• [ENUNCIADO A]
Quais são todas as frases interrogativas do texto sobre o Espiritismo? Transcreva cada uma delas.
• [ENUNCIADO B]
Devolva o trecho do texto sobre o Espiritismo que começa em "Destes ao vosso" e vai até "o foco primitivo.", sem alterar nada.
• [ENUNCIADO C]
Retome o texto sobre o Espiritismo a partir da última frase apresentada.

• [TEXTO DE LEITURA]

──────────────────────────────

Dizeis que o médium não fala com clareza senão de coisas conhecidas. Como explicar o fato seguinte e centenas de outros do mesmo gênero, ocorridos inúmeras vezes e de meu conhecimento pessoal? Um dos meus amigos, excelente médium psicógrafo, pergunta a um Espírito se uma pessoa que ele havia perdido de vista há quinze anos ainda está viva. “Sim”, respondeu ele: “vive ainda. Mora em Paris, na rua tal, número tal”. Ele vai e encontra a pessoa no endereço indicado.

Trata-se de uma ilusão? Seu pensamento poderia sugerir-lhe tal resposta? Se em certos casos as respostas podem coincidir com o pensamento, seria racional concluir que se trata de uma lei geral?

Nisto, como em todas as coisas, os juízos precipitados são sempre perigosos, porque podem ser infirmados por fatos que não foram observados.

Aliás, senhor Abade, minha intenção não é dar aqui um curso de Espiritismo, nem discutir se ele é certo ou errado. Como já ficou dito, bastaria lembrar os numerosos fatos por mim citados na Revista Espírita, bem como as explicações dadas em meus diversos escritos.

Chego, então, à parte do artigo de Vossa Reverendíssima que me parece mais importante.

Destes ao vosso artigo o título: “Uma religião nova em Paris”. Supondo que este fosse, realmente, o caráter do Espiritismo, aí estaria um primeiro erro, pois que ele está longe de circunscrever-se a Paris. Conta milhões de aderentes espalhados nas cinco partes do mundo, e Paris não foi o foco primitivo.

Em segundo lugar, é ele uma religião? Fácil é demonstrar o contrário.

O Espiritismo está baseado na existência de um mundo invisível, formado de seres incorpóreos que povoam o espaço e que não são outra coisa senão as almas dos que viveram na Terra ou em outros globos, onde deixaram os seus envoltórios materiais. São esses seres aos quais demos, ou melhor, que se deram o nome de Espíritos. Esses seres, que nos rodeiam continuamente, exercem sobre os homens, malgrado seu, uma poderosa influência. Representam um papel muito ativo no mundo moral e, até certo ponto, no mundo físico. Assim, pois, o Espiritismo pertence à Natureza e pode-se dizer que, numa certa ordem de ideias, é uma força, como a eletricidade é outra, sob diferente ponto de vista, e como a gravitação universal é uma terceira.

Ele nos desvenda mundos invisíveis, assim como o microscópio nos revelou o mundo dos infinitamente pequenos, de cuja existência não suspeitávamos. Assim, pois, os fenômenos cuja fonte é esse mundo invisível devem ter-se produzido e se produziram em todos os tempos, como bem o menciona a História de todos os povos. Apenas os homens, em sua ignorância, atribuíram tais fenômenos a causas mais ou menos hipotéticas e, a esse respeito, deram livre curso à imaginação, como o fizeram com todos os fenômenos cuja natureza conheciam imperfeitamente.

──────────────────────────────

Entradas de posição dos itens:
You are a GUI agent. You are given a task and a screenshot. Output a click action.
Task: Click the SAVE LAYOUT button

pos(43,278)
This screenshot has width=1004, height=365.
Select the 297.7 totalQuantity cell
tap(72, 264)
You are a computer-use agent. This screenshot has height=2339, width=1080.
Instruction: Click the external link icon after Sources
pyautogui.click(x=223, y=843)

──────────────────────────────

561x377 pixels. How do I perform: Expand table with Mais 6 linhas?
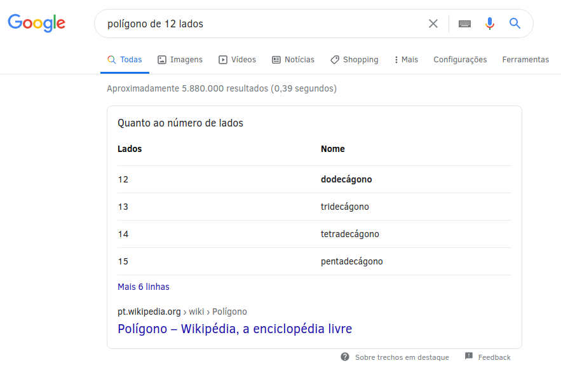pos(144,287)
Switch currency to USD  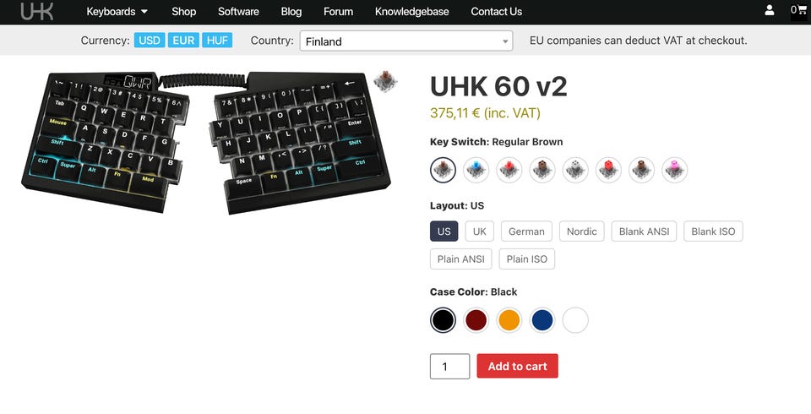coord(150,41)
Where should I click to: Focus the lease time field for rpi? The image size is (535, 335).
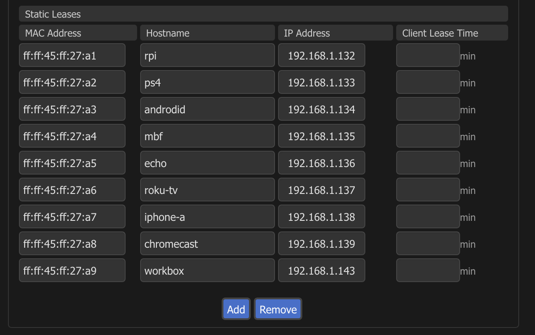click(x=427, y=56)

──────────────────────────────

• [RESPOSTA A]
1. Como explicar o fato seguinte e centenas de outros do mesmo gênero, ocorridos inúmeras vezes e de meu conhecimento pessoal?
2. Trata-se de uma ilusão?
3. Seu pensamento poderia sugerir-lhe tal resposta?
4. Se em certos casos as respostas podem coincidir com o pensamento, seria racional concluir que se trata de uma lei geral?
5. Em segundo lugar, é ele uma religião?

• [RESPOSTA B]
Destes ao vosso artigo o título: “Uma religião nova em Paris”. Supondo que este fosse, realmente, o caráter do Espiritismo, aí estaria um primeiro erro, pois que ele está longe de circunscrever-se a Paris. Conta milhões de aderentes espalhados nas cinco partes do mundo, e Paris não foi o foco primitivo.

• [RESPOSTA C]
Melhor observado desde que se vulgarizou, o Espiritismo vem lançar luz sobre uma porção de problemas até aqui insolúveis ou mal resolvidos. Seu verdadeiro caráter é, pois, o de uma ciência e não de uma religião e a prova é que conta como adeptos homens de todas as crenças, os quais, nem por isso, renunciaram às suas convicções: católicos fervorosos, que praticam todos os deveres de seu culto; protestantes de todas as seitas; israelitas, muçulmanos e até budistas e bramanistas. Há de tudo, menos materialistas e ateus, porque essas ideias são incompatíveis com os princípios espíritas.

Assim, pois, o Espiritismo se fundamenta em princípios gerais independentes de toda questão dogmática. É verdade que ele tem consequências morais, como todas as ciências filosóficas. Essas consequências são compatíveis com o Cristianismo, porque o Cristianismo é, de todas as doutrinas, a mais esclarecida, a mais pura, razão por que, de todas as seitas religiosas do mundo, são as cristãs as mais aptas a compreender o Espiritismo em sua verdadeira essência.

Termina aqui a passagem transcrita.